Par acte de réalisation de crédit reçu par Me [P], notaire à [Localité 3], le 15 octobre 1997, les parties ont reconnu que l'ouverture de crédit avait été réalisée à concurrence de la somme en principal de 319 802,15 francs en principal, soit 374 311,32 francs intérêts inclus, et se sont soumises à l'exécution forcée immédiate.

Les échéances du prêt n'étant plus remboursées, le Caisse de crédit agricole a adressé, le 27 mars 1997, une mise en demeure à M. [J] par lettre recommandée avec accusé de réception, puis a mis en demeure [C] [F] d'honorer son engagement de caution, le 10 février 1998. Elle a enfin fait délivrer à M. [J] un commandement de payer avant exécution forcée immobilière, le 23 juin 1999.

M. [J] a fait l'objet d'une procédure de redressement judiciaire, converti en liquidation judiciaire le 18 février 2000. La Caisse de crédit agricole a déclaré sa créance le 19 août 1999 et le 20 mars 2000.

Par ordonnance du 16 février 2009, le juge commissaire a ordonné la vente aux enchères publiques des biens immobiliers hypothéqués et fixé la mise à prix à 45 000 euros.

[C] [F], veuve [M] est décédée le 5 avril 2015 laissant pour lui succéder sa fille Mme [S] [M], épouse [W]. La Caisse de crédit agricole a fait délivrer à cette dernière, le 22 janvier 2018, une sommation de prendre parti dans la succession, en application de l'article 771 du code civil.

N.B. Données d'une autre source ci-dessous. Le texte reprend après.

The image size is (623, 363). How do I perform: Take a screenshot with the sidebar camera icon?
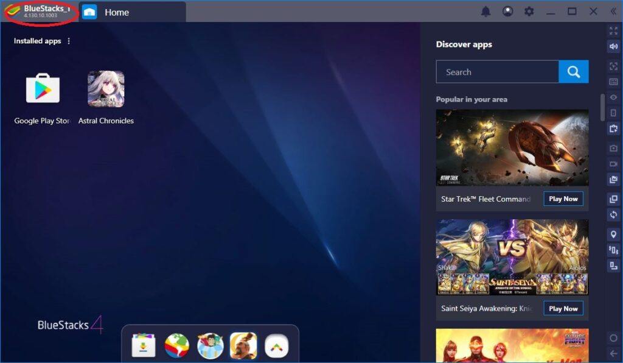(x=612, y=148)
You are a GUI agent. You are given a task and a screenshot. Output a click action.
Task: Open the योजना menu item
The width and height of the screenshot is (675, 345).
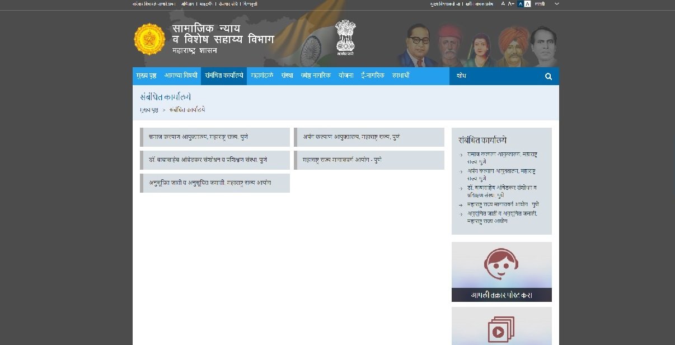tap(346, 76)
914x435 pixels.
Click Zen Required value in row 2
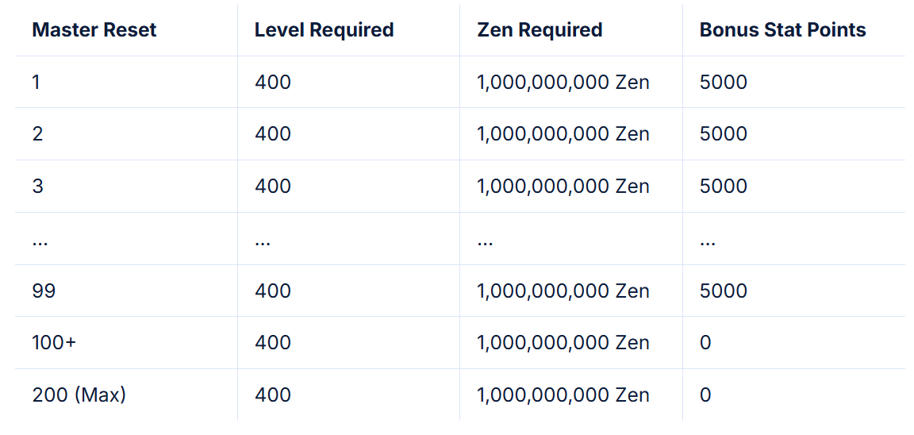click(x=563, y=134)
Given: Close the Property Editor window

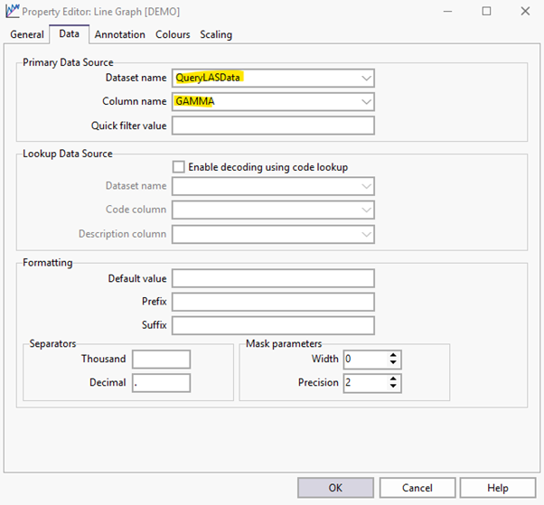Looking at the screenshot, I should click(525, 12).
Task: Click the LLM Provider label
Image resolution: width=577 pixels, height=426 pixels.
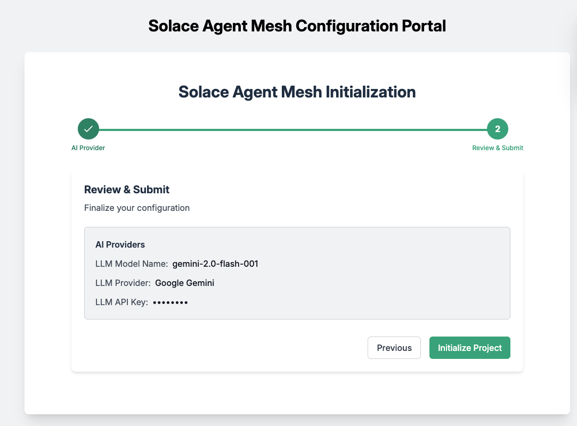Action: click(x=123, y=283)
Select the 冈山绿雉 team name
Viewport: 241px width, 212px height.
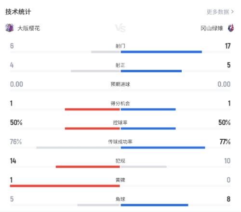point(212,28)
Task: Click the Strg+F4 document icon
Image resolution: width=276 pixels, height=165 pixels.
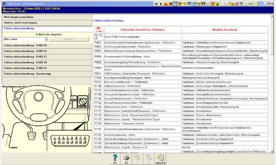Action: tap(160, 158)
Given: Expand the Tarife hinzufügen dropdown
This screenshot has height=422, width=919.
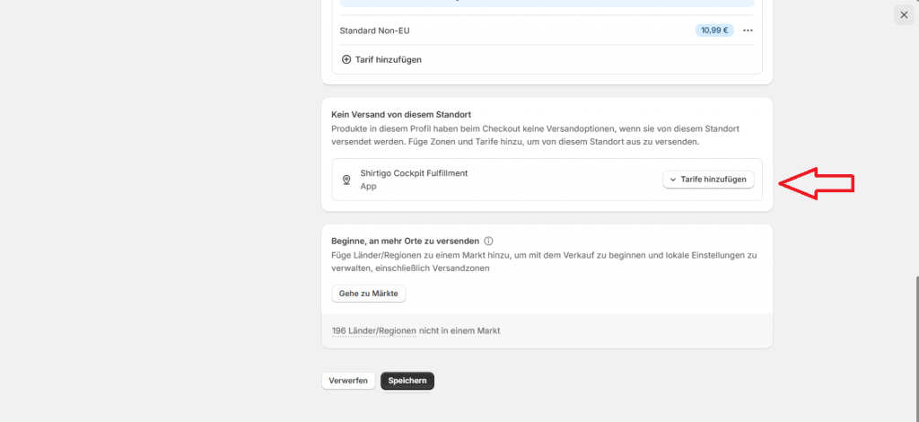Looking at the screenshot, I should tap(708, 180).
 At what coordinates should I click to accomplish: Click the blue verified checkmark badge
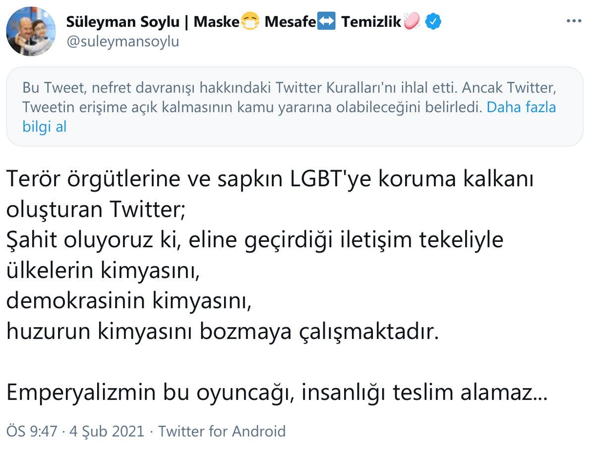tap(433, 22)
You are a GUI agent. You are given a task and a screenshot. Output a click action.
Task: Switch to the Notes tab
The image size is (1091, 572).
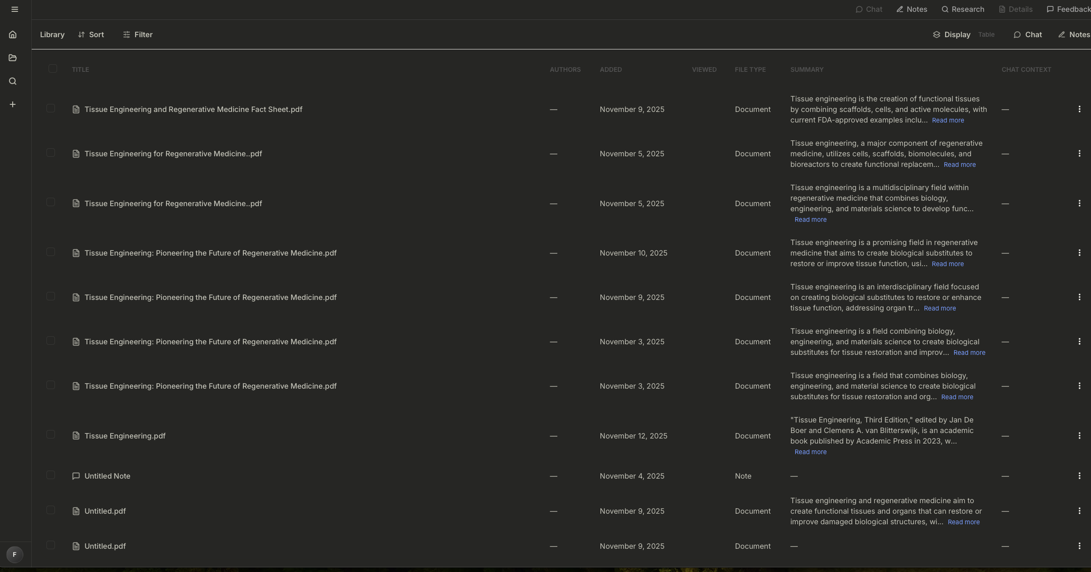coord(911,9)
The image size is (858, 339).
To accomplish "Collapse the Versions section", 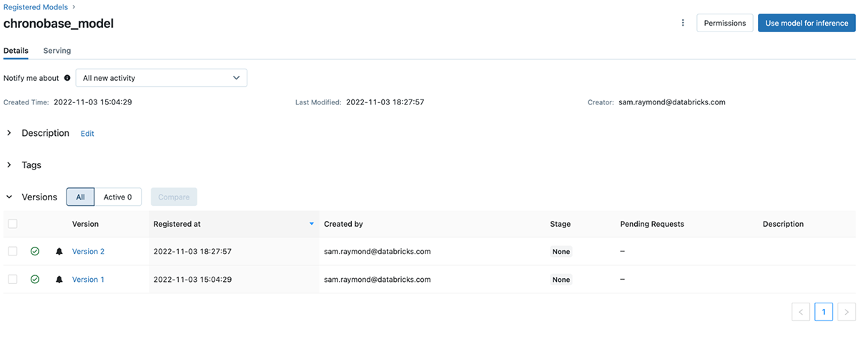I will click(x=9, y=197).
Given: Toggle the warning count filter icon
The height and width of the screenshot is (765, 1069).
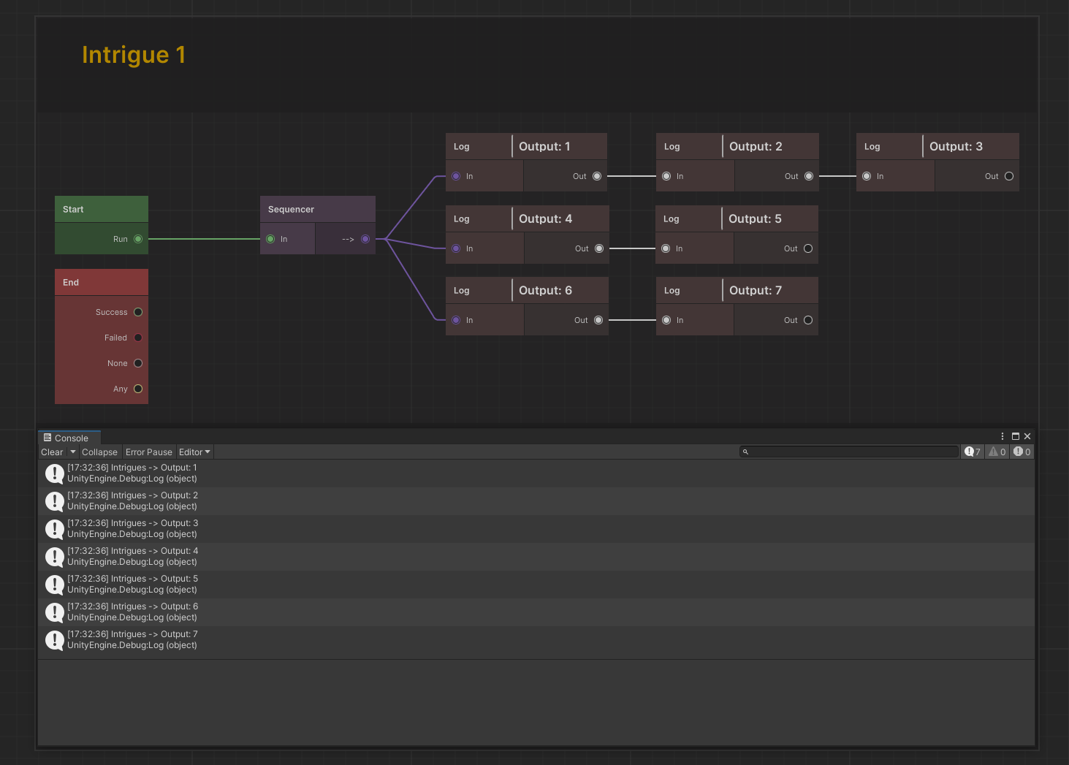Looking at the screenshot, I should tap(997, 452).
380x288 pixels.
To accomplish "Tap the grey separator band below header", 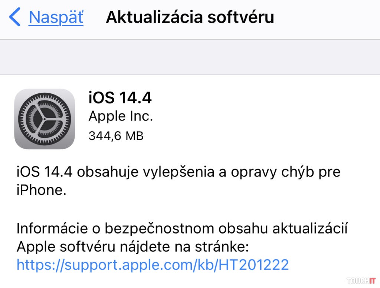I will [x=190, y=57].
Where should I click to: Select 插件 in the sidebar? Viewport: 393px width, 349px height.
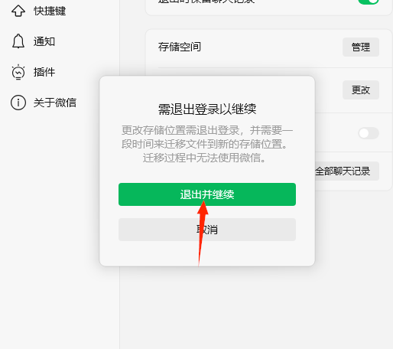click(x=44, y=72)
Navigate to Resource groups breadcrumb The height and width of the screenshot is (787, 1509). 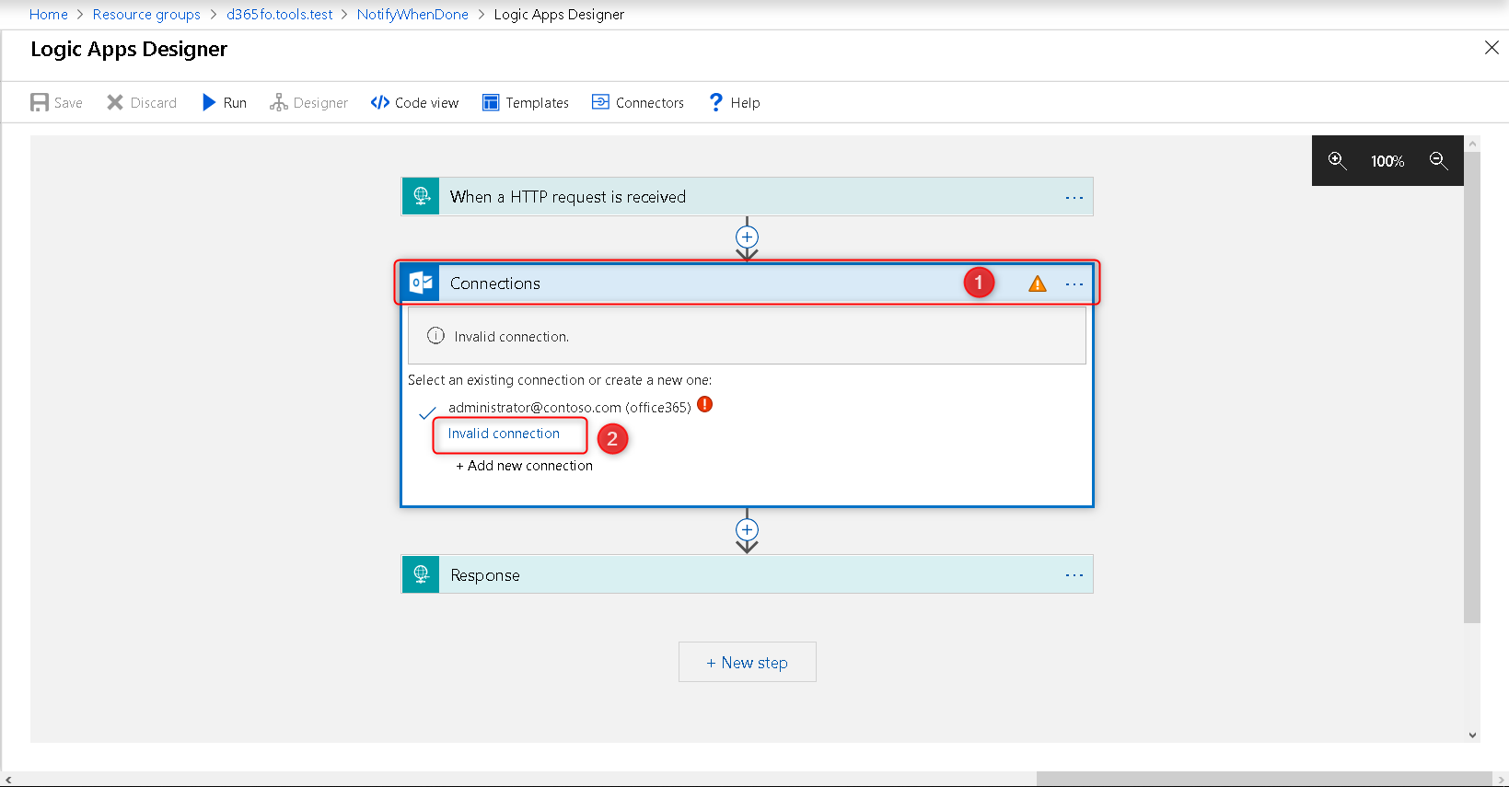coord(146,15)
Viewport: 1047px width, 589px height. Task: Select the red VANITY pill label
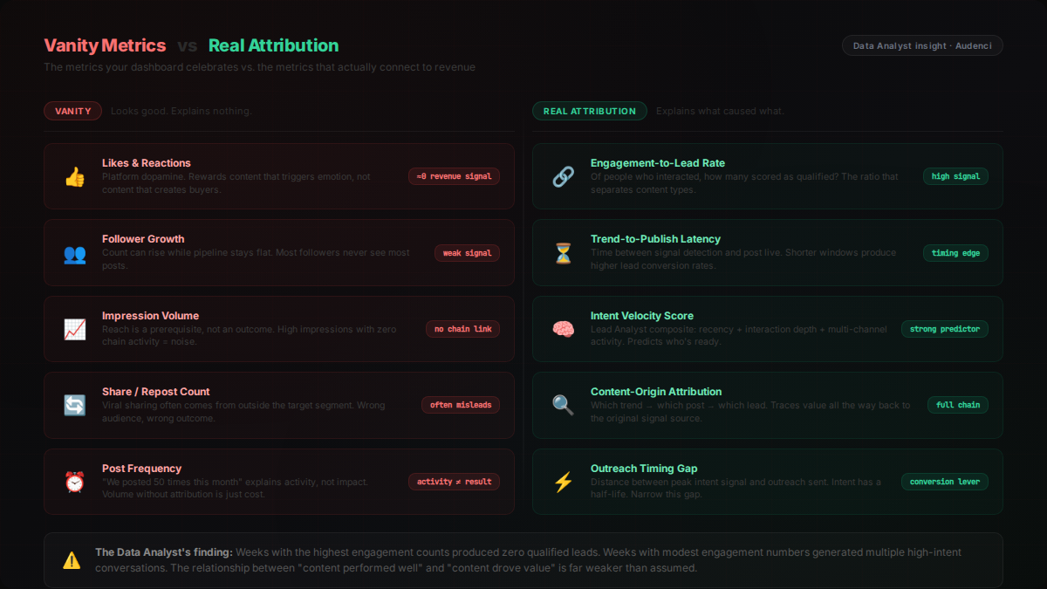(x=73, y=111)
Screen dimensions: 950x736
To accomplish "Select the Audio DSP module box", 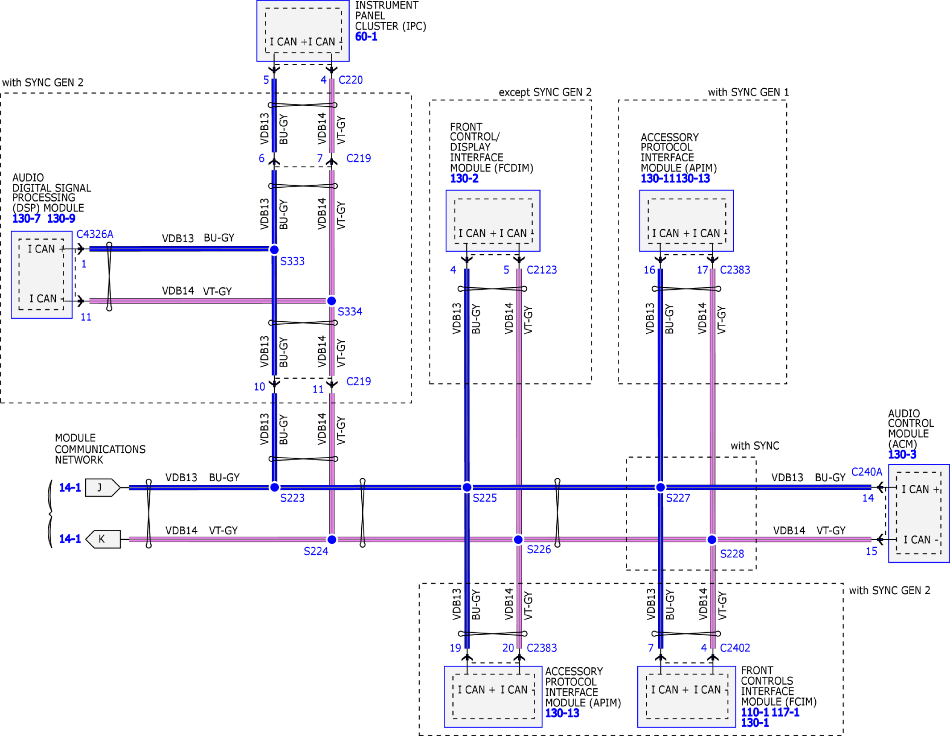I will coord(41,275).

Mme [W] n'ayant pas pris parti dans le délai de deux mois prévu par ce texte, ni sollicité un délai supplémentaire, la Caisse de crédit agricole l'a fait citer devant le tribunal de grande instance de Strasbourg, le 23 juillet 2018, aux fins de voir dire que Mme [W] a la qualité d'héritière acceptante pure et simple de Mme [F], et de voir fixer sa créance à la somme de 197 117,75 euros, outre intérêts conventionnels.

Mme [W] a soulevé la prescription de la créance et, en conséquence le défaut de qualité et d'intérêt à agir de la Caisse de crédit agricole.

Par jugement du 30 juin 2020, le tribunal judiciaire a :

- déclaré l'action intentée par la Caisse de crédit agricole Alsace Vosges à l'encontre de Mme [D] [S] [M], épouse [W] recevable,

- déclaré que Mme [W] a la qualité d'héritière acceptante pure et simple de feue [C] [F],

- déclaré irrecevable comme prescrite la demande reconventionnelle de Mme [W],

- fixé la créance de la Caisse de crédit agricole Alsace Vosges au passif de la succession de feue [C] [F] à la somme de 197 117,75 euros portant intérêts au taux conventionnel de 14,70 % sur la somme de 46 922,83 euros à compter du 28 mai 2018 et au taux légal pour le surplus,

- condamné Mme [W] aux dépens,

- rejeté les demandes sur le fondement de l'article 700 du code de procédure civile,

- dit n'y avoir lieu d'ordonner l'exécution provisoire.

Le tribunal a considéré, sur la prescription de l'obligation au paiement de la caution, qu'elle avait commencé à courir au jour où l'obligation principale était devenue exigible, en l'espèce au jour de l'acte de réalisation de crédit reçu par Me [P] notaire, le 15 octobre 1997, signé par M. [J] et feue [C] [F] qui se sont tous deux soumis à l'exécution forcée immobilière sur leurs biens ; que le délai initialement trentenaire expirait le 17 juin 2013, par application des dispositions de l'article 26 de la loi du 17 juin 2008 ; que ce délai n'avait pas été interrompu par l'effet du commandement de payer valant exécution forcée qui n'était pas équivalent à un commandement valant saisie de droit général ; qu'en revanche, la déclaration de créance au passif de M. [J], le 22 mars 2000, qui équivalait à une action en justice, avait interrompu le délai, y compris à l'égard de la caution solidaire, cette interruption n'ayant pas cessé en l'absence de clôture des opérations de liquidation faute de réalisation de son patrimoine immobilier.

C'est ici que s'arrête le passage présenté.